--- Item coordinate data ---
--------------------------------

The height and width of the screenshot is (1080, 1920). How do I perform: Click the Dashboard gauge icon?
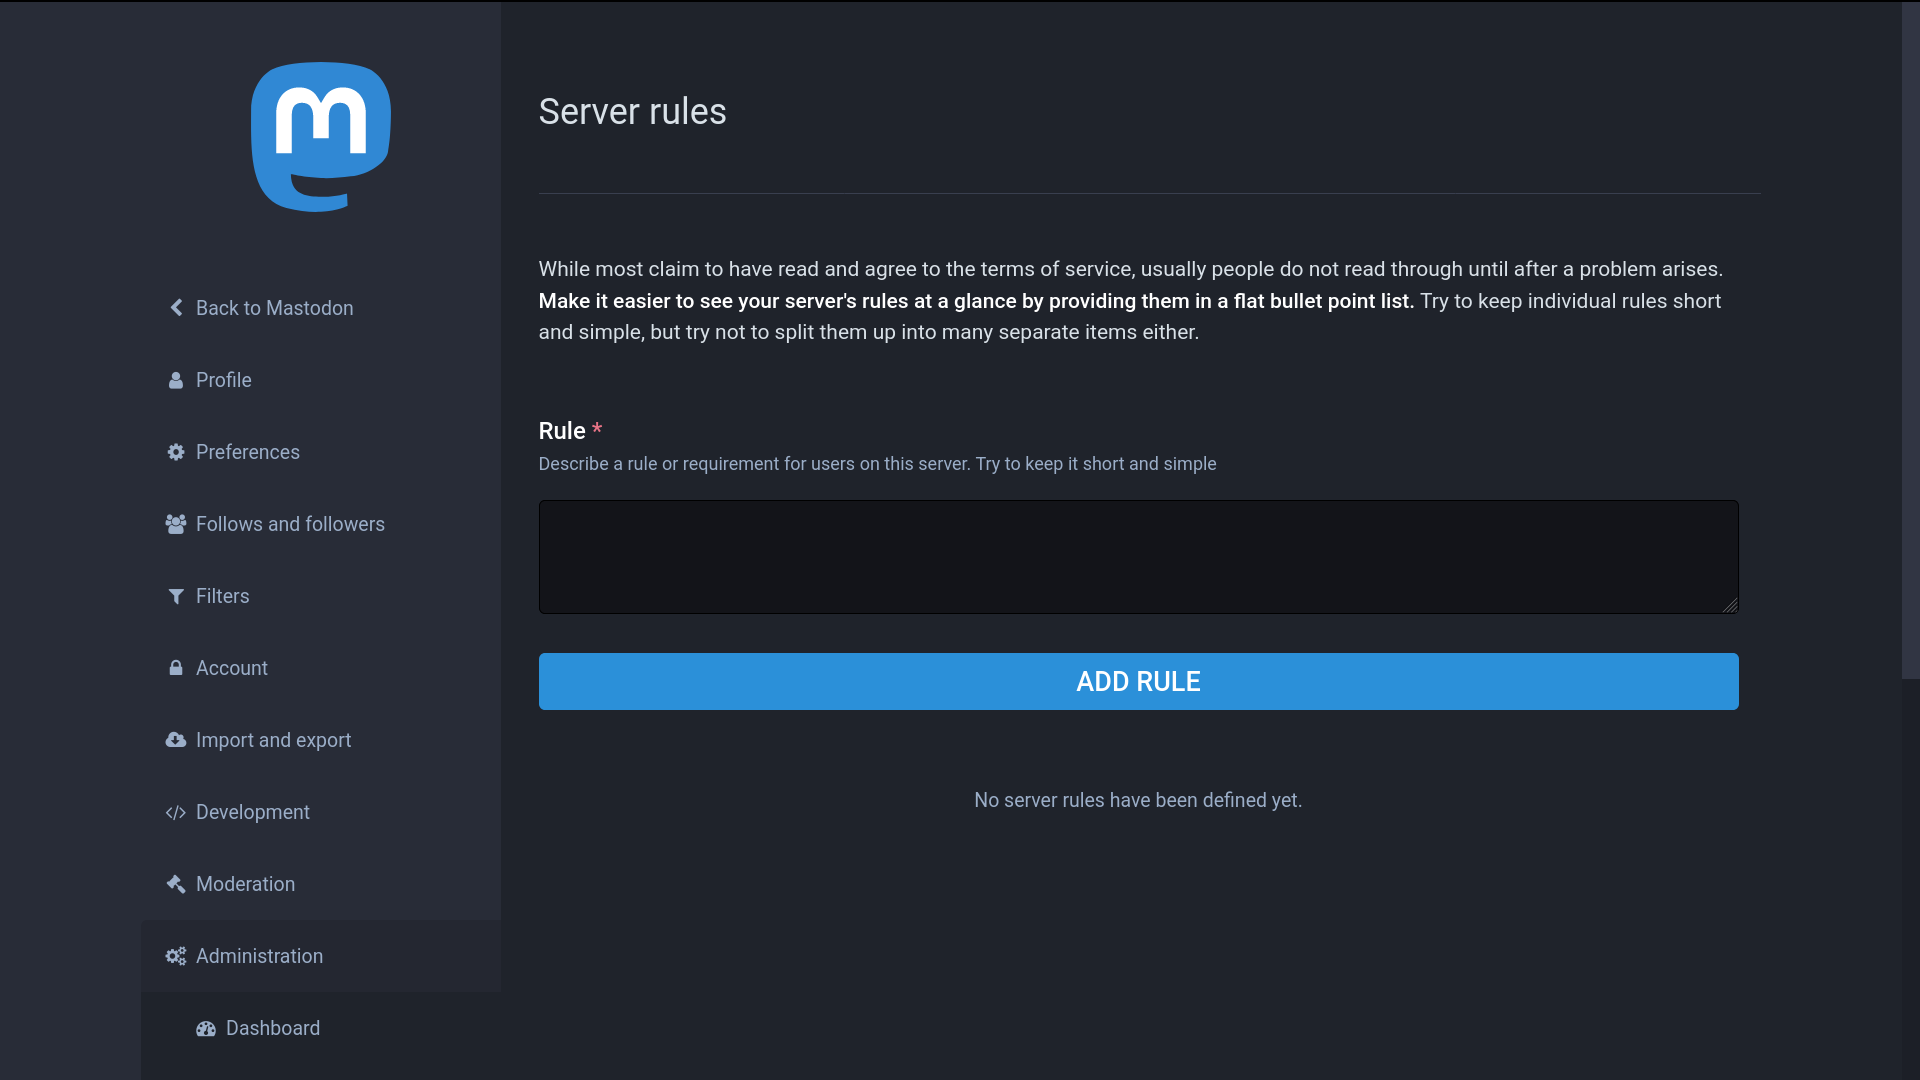206,1028
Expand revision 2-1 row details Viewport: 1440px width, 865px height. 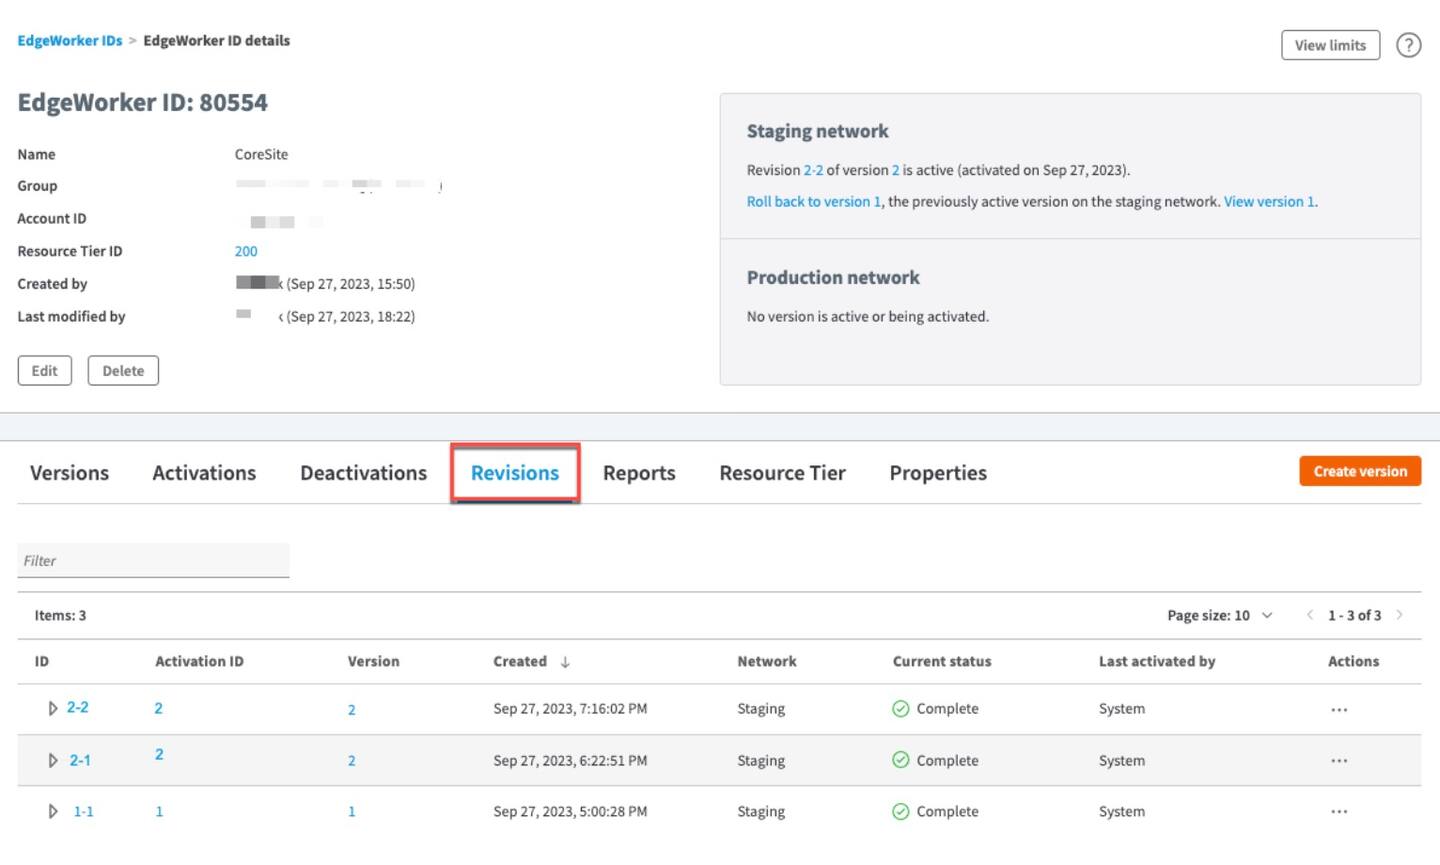coord(53,761)
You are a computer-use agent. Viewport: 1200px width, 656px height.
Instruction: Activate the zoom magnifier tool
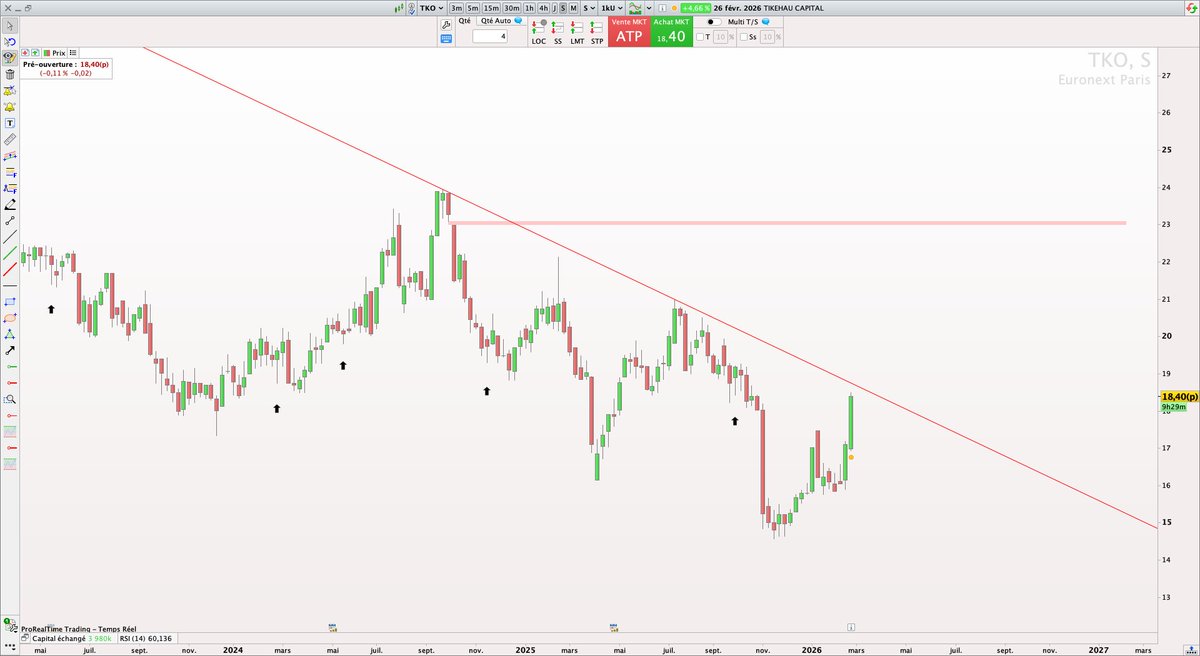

--------------------------------

--- What to produce ---
Rewrite the rows as a Markdown table with the columns Row and Line, starting with the line containing "You are a computer-use" and going on through the end of the rows, skipping blank lines. Omit the pictures from the answer.

--- Exercise solution ---
| Row | Line |
|---|---|
| 1 | You are a computer-use agent. Viewport: 1200px width, 656px height. |
| 2 | Instruction: Activate the zoom magnifier tool |